TO BE DONE.
1: Reproduce the passage on Russell and Whitehead from "These stories here, involving" to "mathematics with morals.".
2: Answer these questions using the passage on Russell and Whitehead:
(a) In what year does the passage date Whitehead's Universal Algebra?
(b) Which later work of Whitehead does the passage call probably his main contribution to philosophy?
(c) In which journal does the passage say Weyl's statement about the angel of topology appeared?

PASSAGE PROVIDED.
------
The issue of learning in relation to knowing is, interestingly, a line which makes Richard Dedekind and Ludwig Wittgenstein “allies”, and also relates them to Alfred North Whitehead. For a similar line of conflict spans also between Russell and his own teacher and co-author of his main work, the Principia Mathematica (1910). Before they started their joint project, Whitehead had accomplished, in his Universal Algebra (1891), one of the first systematic treaties on the latest advances in symbolic algebra, both in relation to number theory as well as to geometry; at roughly the same time, Russell had formulated a treaties on how to purify the legacy of geometry from the algebraic complexity introduced through many of the approaches affirmed and systematized by Whitehead (especially Grassmann’s Extension Theory (1862)  and Riemann’s theory of manifolds in “On the hypotheses which lie at the foundation of geometry” (1968)). The two interests, those of Russell and those of Whitehead, could hence not be more at odds with one another: while Russell seeks to purify inherited perspectives (the ultimately cosmologically governed belief in Euclidean Geometry as the basis for ordering knowledge), Whitehead is interested in understanding the implications of these same developments by putting inherited perspectives radically into question (a theme which he obviously picked up in his later work, probably his main contribution to philosophy, namely Process and Reality: An Essay in Cosmology (1927)).

These stories here, involving such major philosophical positions in such a short form, aim at nothing more than making the reader sensitive to the odd situation that throughout the late 19th and early 20th century literature on algebra, there are statements all around which involve the monstrous, the diabolic, the allegorical devil and angel even (Weyl’s famous statement that “In these days the angel of topology and the devil of abstract algebra fight for the soul of each individual mathematical domain”, in Weyl: “Invariants”, Duke Mathematical Journal 5 (3): 489–502, 1939). What is at stake with the philosophical problem of quantization, obviously joins mathematics with morals.
------
DATA LINES.
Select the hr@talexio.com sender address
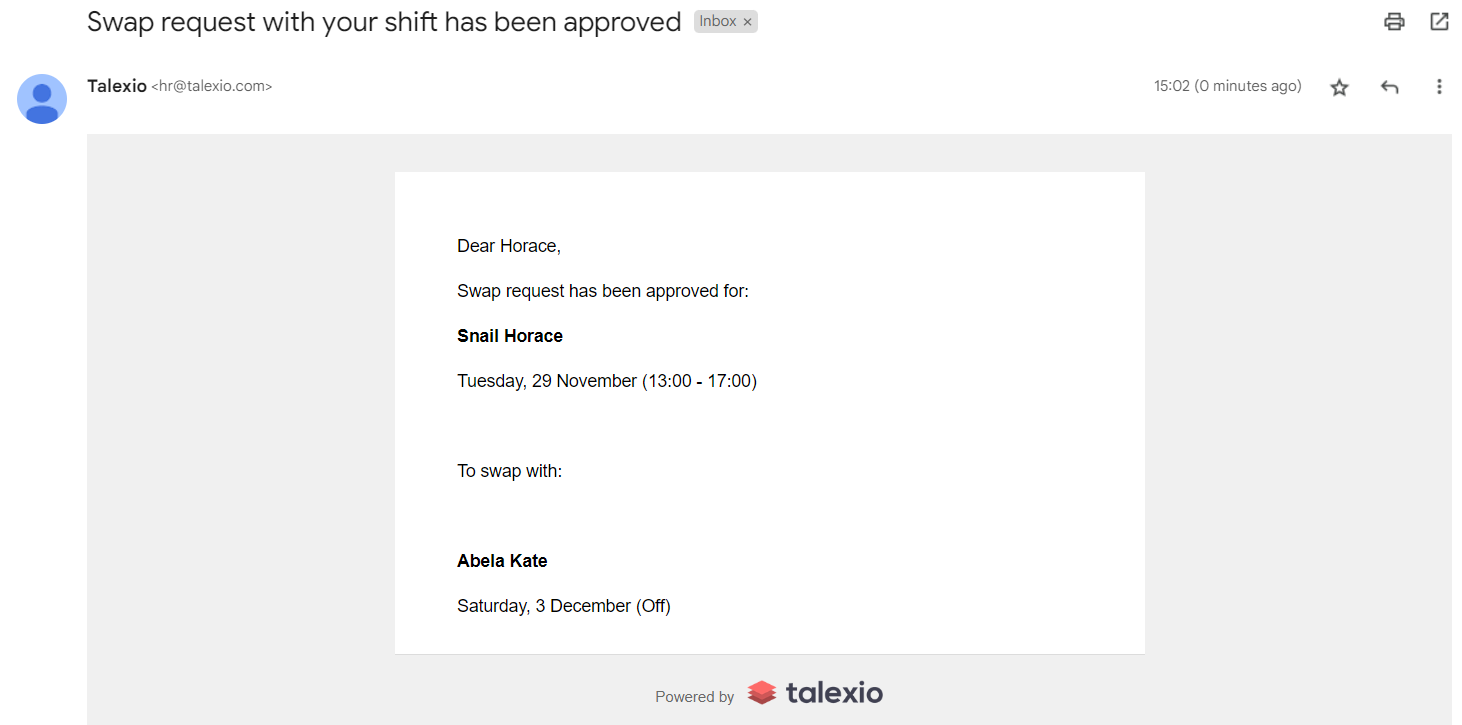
------
COMPLETED EXERCISE.
1:
These stories here, involving such major philosophical positions in such a short form, aim at nothing more than making the reader sensitive to the odd situation that throughout the late 19th and early 20th century literature on algebra, there are statements all around which involve the monstrous, the diabolic, the allegorical devil and angel even (Weyl’s famous statement that “In these days the angel of topology and the devil of abstract algebra fight for the soul of each individual mathematical domain”, in Weyl: “Invariants”, Duke Mathematical Journal 5 (3): 489–502, 1939). What is at stake with the philosophical problem of quantization, obviously joins mathematics with morals.

2:
(a) 1891
(b) Process and Reality: An Essay in Cosmology
(c) Duke Mathematical Journal